Researchers at MIT’s Computer Science and Artificial Intelligence Laboratory are hoping to change all that, with a new mathematical framework that could lead to more efficient controllers for a wide range of robotic tasks.

Ordinarily, says MIT professor of associate professor of computer science and engineering Russ Tedrake, a roboticist trying to develop a controller for a bipedal robot would assume that the robot’s foot makes contact with the ground in some prescribed way: say, the heel strikes first; then the forefoot strikes; then the heel lifts.

“That doesn’t work for Fast Runner, because there’s a compliant foot that could hit at any number of points, there’s joint limits in the leg, there’s all kinds of complexity,” Tedrake says.

“If you look at all the possible contact configurations the robot could be in, there’s 4 million of them. And you can’t possibly analyze them all independently.”

**The mathematics of agility**

To prove the stability of a control system for a robot that’s colliding with the world, then, it’s necessary to evaluate not only every possible configuration of the point of the contact, but also every possible solution of the resulting equations. That’s exactly what Tedrake and his associates did.

The key to their approach is to describe opposed possibilities for the state of a robotic system using simple algebraic expressions. For instance, as the foot of a bipedal robot approaches the ground, either the force exerted by the ground — call it *F* — or the distance to the ground — call it *d* — is equal to zero.

So the equation *Fd* = 0 holds whether the robot’s foot is moving through free space or touching the ground.
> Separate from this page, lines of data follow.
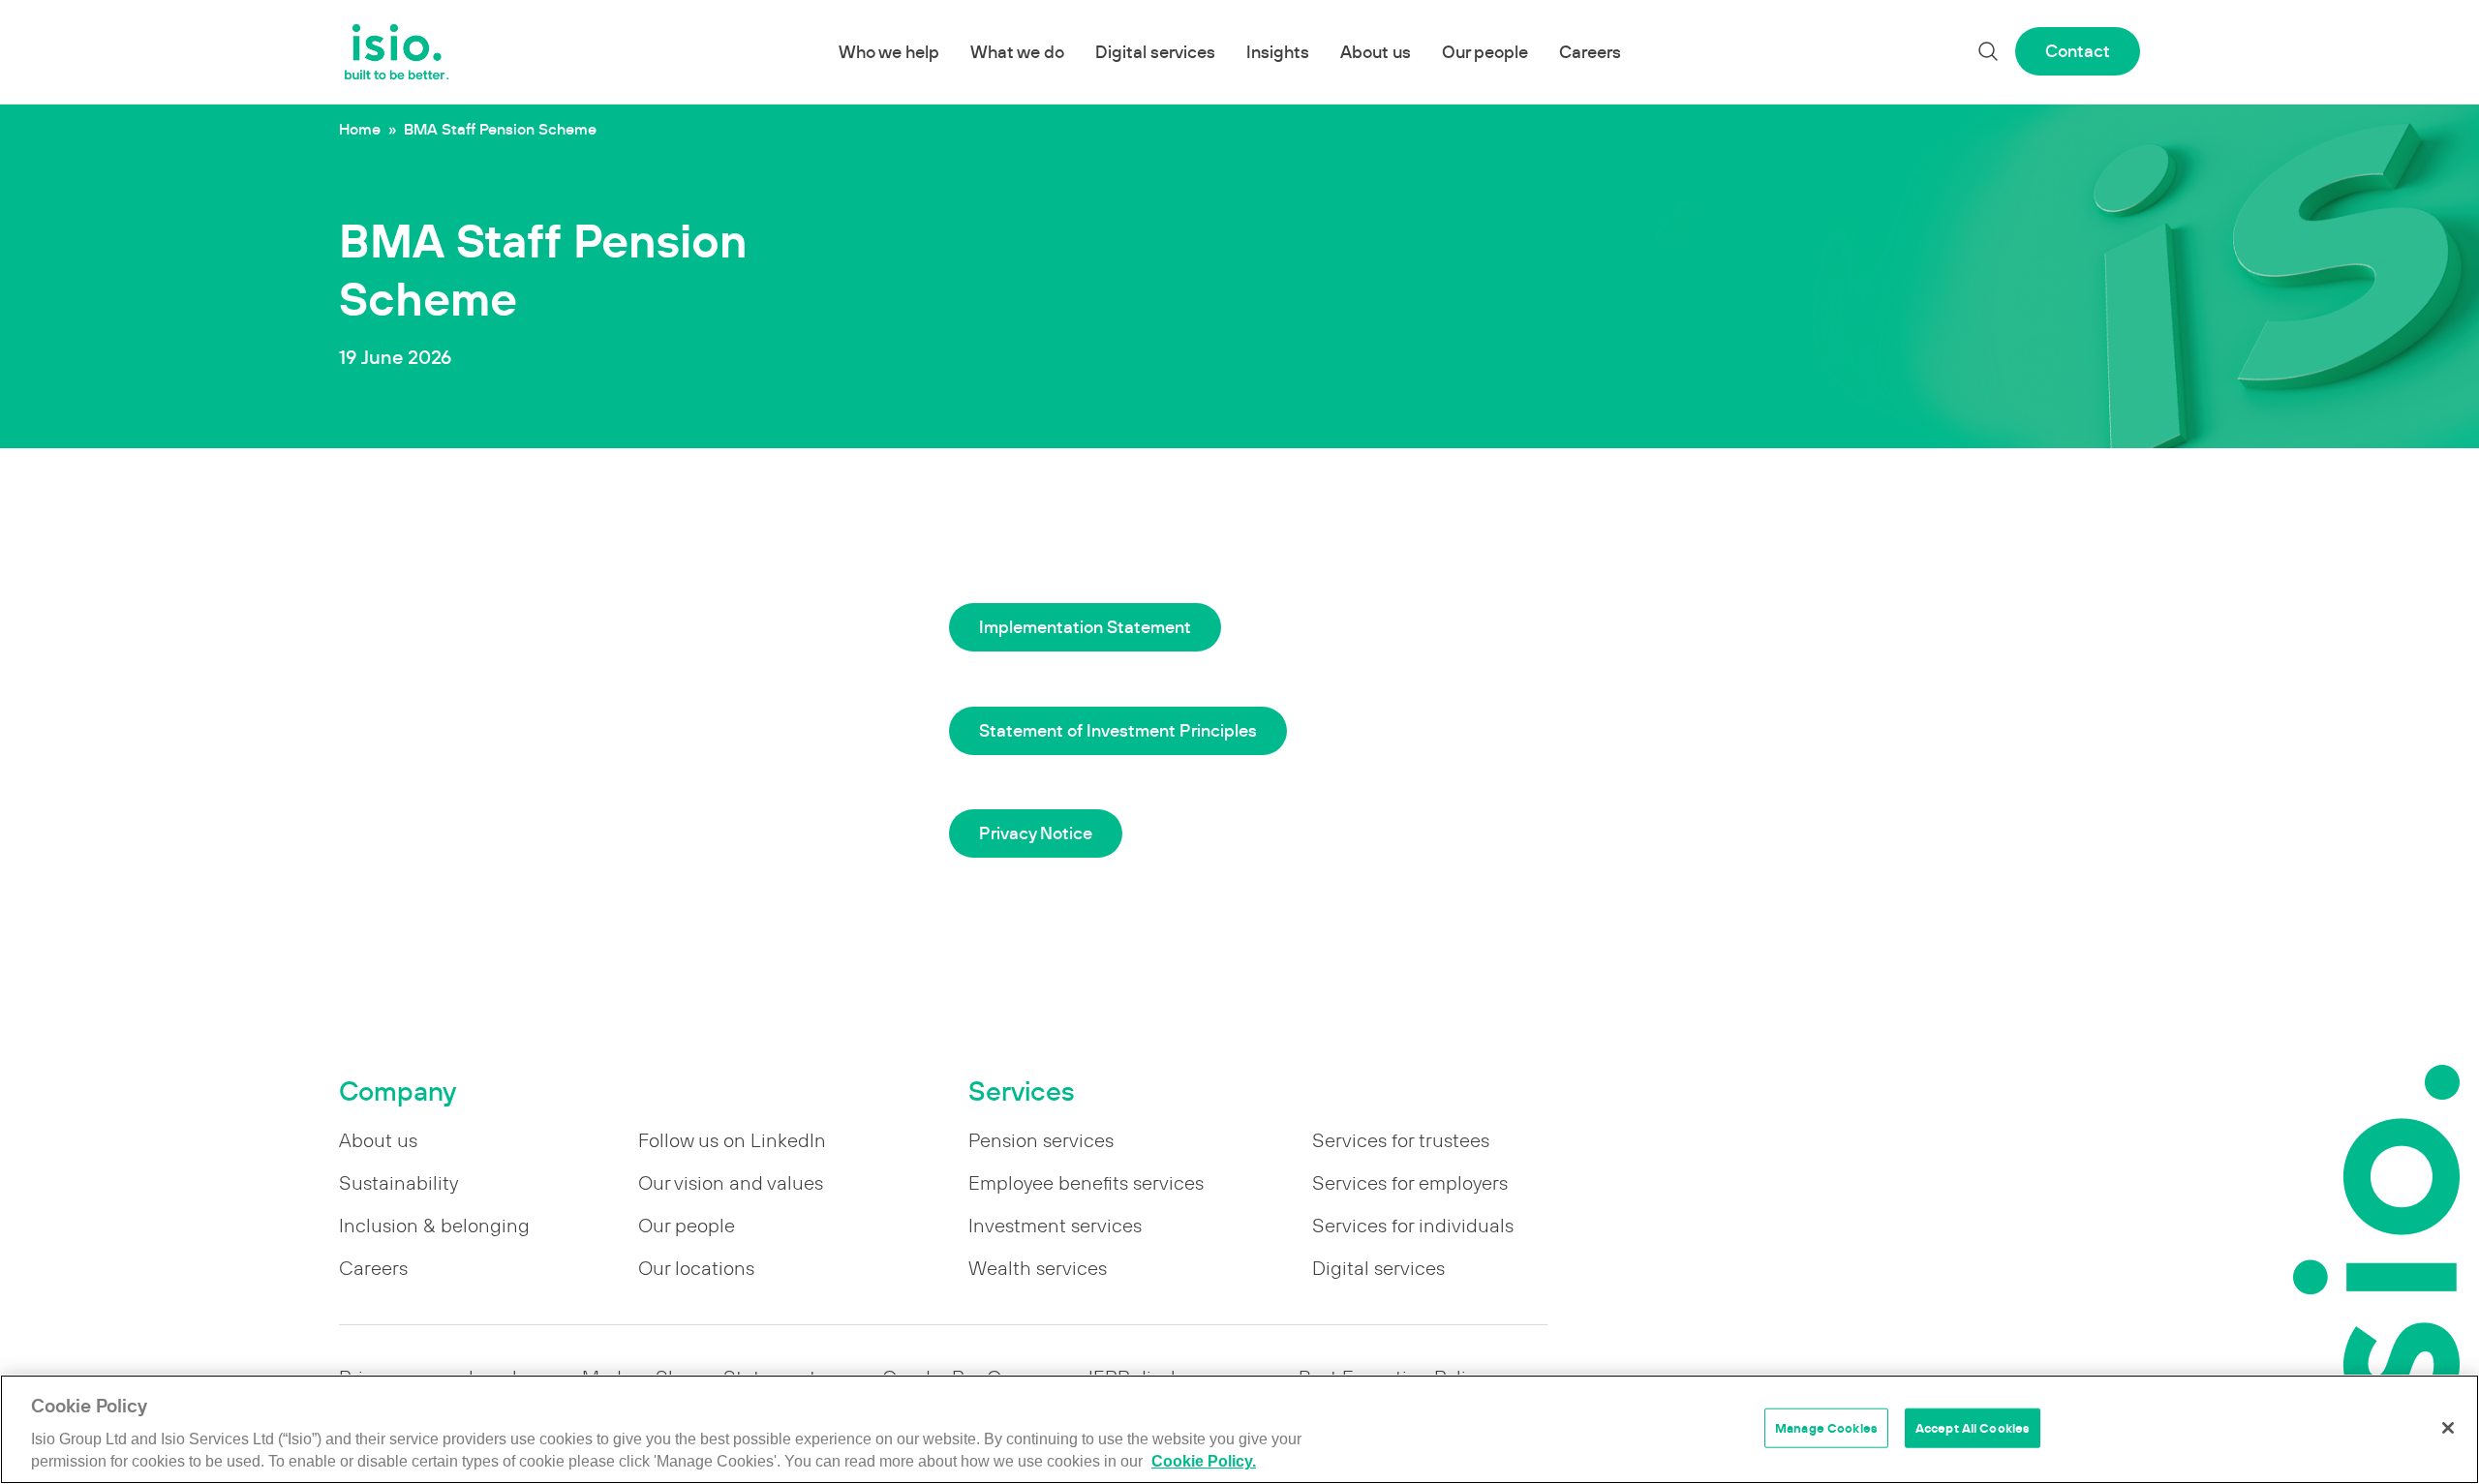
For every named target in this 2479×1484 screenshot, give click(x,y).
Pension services (1041, 1140)
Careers (1590, 52)
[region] (1239, 1429)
Just a few such equations give the researchers enough mathematical purchase on the problem of collision that they can draw boundaries around the whole space of solutions.

The result is not a precise description of how a robot will behave in any given instance, but enough to offer guarantees of stability. And maybe enough to help FastRunner negotiate even trickier landscapes than the ones shown in the video.

*UPDATE 3/26/2013: First paragraph revised. FastRunner is being built at the Florida Institute for Human and Machine Cognition. It’s expected to be the world’s fastest robotic biped, at 22 mph. There have been no tests yet.*

### References:

- Michael Posa, Mark Tobenkin, Russ Tedrake, Lyapunov Analysis of Rigid Body Systems with Impacts and Friction via Sums-of-Squares, 2013, http://groups.csail.mit.edu/robotics-center/public_papers/Posa13a.pdf
- Michael Posa, Cecilia Cantu, and Russ Tedrake, A Direct Method for Trajectory Optimization of Rigid Bodies Through Contact , 2013, http://groups.csail.mit.edu/robotics-center/public_papers/Posa13.pdf

## Comments (10)

March 26, 2013by Ralph Dratman

If, as it appears, this robot has not yet been constructed in the real world, what is the source of the 22 mph claim?

March 26, 2013by Editor

Thanks for that catch. First paragraph revised to read: “Meet FastRunner, a bioinspired robot that thinks it’s an ostrich, being built at the Florida Institute for Human and Machine Cognition. It’s expected to be the world’s fastest robotic biped, at 22 mph.”

March 26, 2013by Ralph Dratman

Thank you, Editor!

I hope we get an update when the Runner actually meets the Road. (Hmm. Runner, Road, Runner… kind of catchy.)

Ralph

March 27, 2013by Editor

Uh, OK, I’ll run with that…

March 24, 2013by Starheart

And here’s a proof that MIT is being run by gnomes.

Google “Mechanostrider”

March 24, 2013by Bri

At twenty two miles an hour, what happens when it trips in real world situations? After it’s rolled around from falling at that speed, do they have any algorithms for assessing it’s self condition? The functionality of it’s limbs? How to stand it’s self up? It’s great research but they have quite a ways to go before they have a practical field model. It will probably work very well in extremely varied terrain, such as a debris field or boulder field.

March 24, 2013by Pete

Once the robot is complete and is mass-manufactured, DARPA should buy these ostrich-oid biped robots.

March 23, 2013by pazuzu

great, it’s going to be called “Deady Chicken” by future human anti-Skynet resistance

March 24, 2013by John

Nice ;)

March 23, 2013by Brian

Nice. I can’t wait to see a working model.